Mardi 12 mai 2015
- Présidence de M. Gérard César, président d'âge -Constitution du bureau
La réunion est ouverte à 18 h 30.
M. Gérard César, président. - Cette mission commune d'information a été créée à l'initiative du groupe socialiste par la Conférence des Présidents du 8 avril ; la liste de ses membres a été approuvée par le Sénat lors de sa séance du 15 avril.
M. le président procède à l'appel nominatif des membres présents, puis à la recension des délégations de vote.
M. Gérard César, président. - J'ai été saisi de la candidature de M. Philippe Bonnecarrère pour le poste de président.
M. Philippe Bonnecarrère est élu à l'unanimité président de la mission commune d'information. (Applaudissements)
- Présidence de M. Philippe Bonnecarrère, président. -
M. Philippe Bonnecarrère, président. - Je vous remercie de votre confiance. Nommons maintenant notre rapporteur. Je suis saisi de la candidature de M. Martial Bourquin.
M. Martial Bourquin est élu à l'unanimité rapporteur.
M. Philippe Bonnecarrère, président. - Il nous reste à nommer nos vice-présidents. L'usage veut que les deux groupes principaux soient représentés par deux membres du bureau et les autres groupes par un membre, étant entendu que le président et le rapporteur sont comptés dans ces chiffres.
M. Gérard César. - L'UMP propose Pascal Allizard et Eric Doligé.
M. Martial Bourquin, rapporteur. - Le groupe socialiste présente Marie-Françoise Pérol-Dumont.
M. Philippe Bonnecarrère, président. - Notre collègue Robert Navarro n'ayant pas formulé de demande, je propose que nous respections l'usage des dernières missions communes d'information (MCI) selon lequel on ne prévoit pas de représentant des non-inscrits au bureau.
Sont élus vice-présidents MM. Pascal Allizard et Eric Doligé, Mme Marie-Françoise Pérol-Dumont, MM. Alain Bertrand et Joël Labbé, et Mme Marie-France Beaufils.

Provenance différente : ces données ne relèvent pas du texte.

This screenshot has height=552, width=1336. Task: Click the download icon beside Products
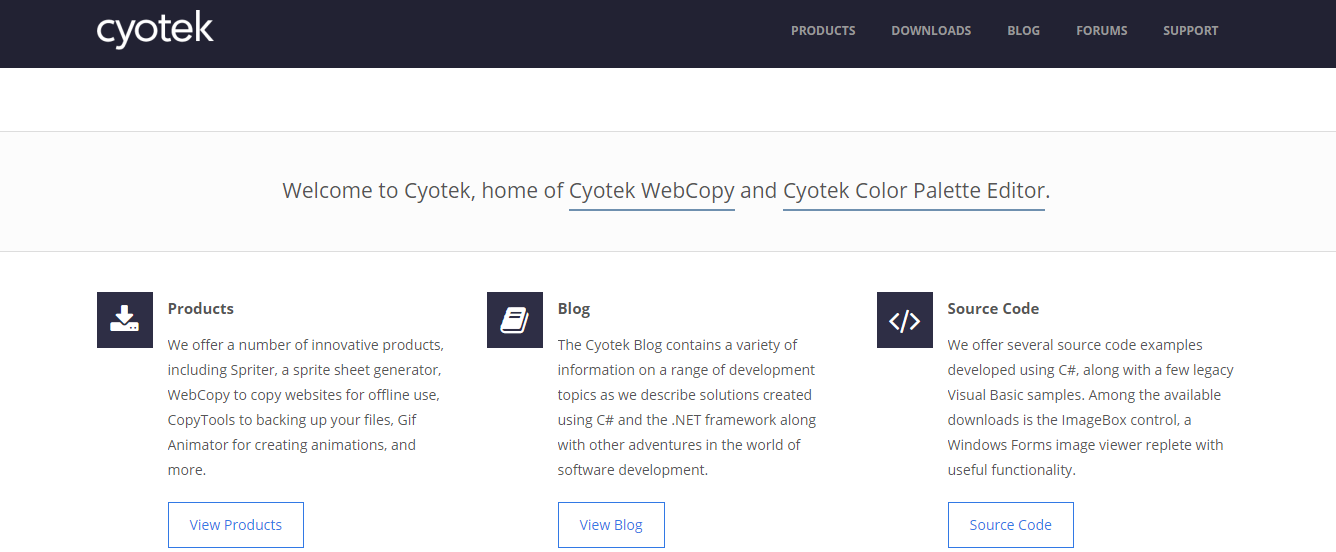coord(125,320)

M. Philippe Bonnecarrère, président. - Évoquons maintenant le fonctionnement de cette MCI et le fond de ses travaux. L'objectif est d'aboutir à un accord sur un texte que nous puissions tous porter - c'est une affaire de crédibilité collective. Il semblerait cependant que deux des quatre dernières MCI aient débouché sur des échecs ; j'espère que ce ne sera pas le cas.

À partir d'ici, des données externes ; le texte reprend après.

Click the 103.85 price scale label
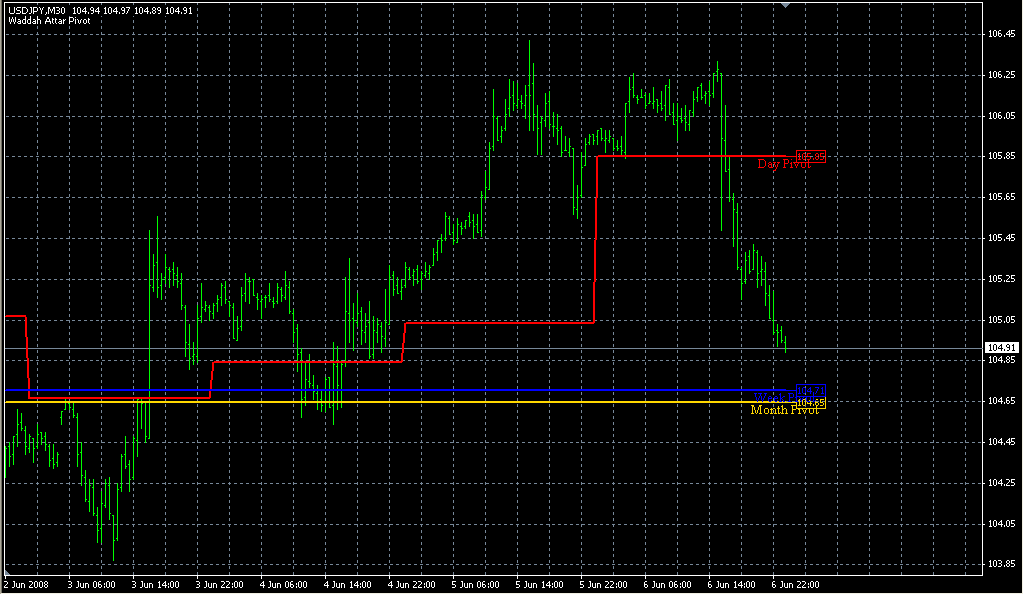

Nous disposons de peu de temps : environ quatre mois, puisque notre réunion d'examen du rapport pourrait avoir lieu fin septembre, conformément au nouvel usage qui réclame des MCI plus courtes. Nous devrons donc être raisonnables quant au nombre d'auditions. Si les dernières MCI ont organisé 30 à 50 auditions, et même au-delà, je propose que nous nous trouvions dans la partie basse de la fourchette. Nous ne pourrons pas donner la parole à tous les lobbys et groupes professionnels ; nous pourrons toutefois recueillir leur contribution écrite.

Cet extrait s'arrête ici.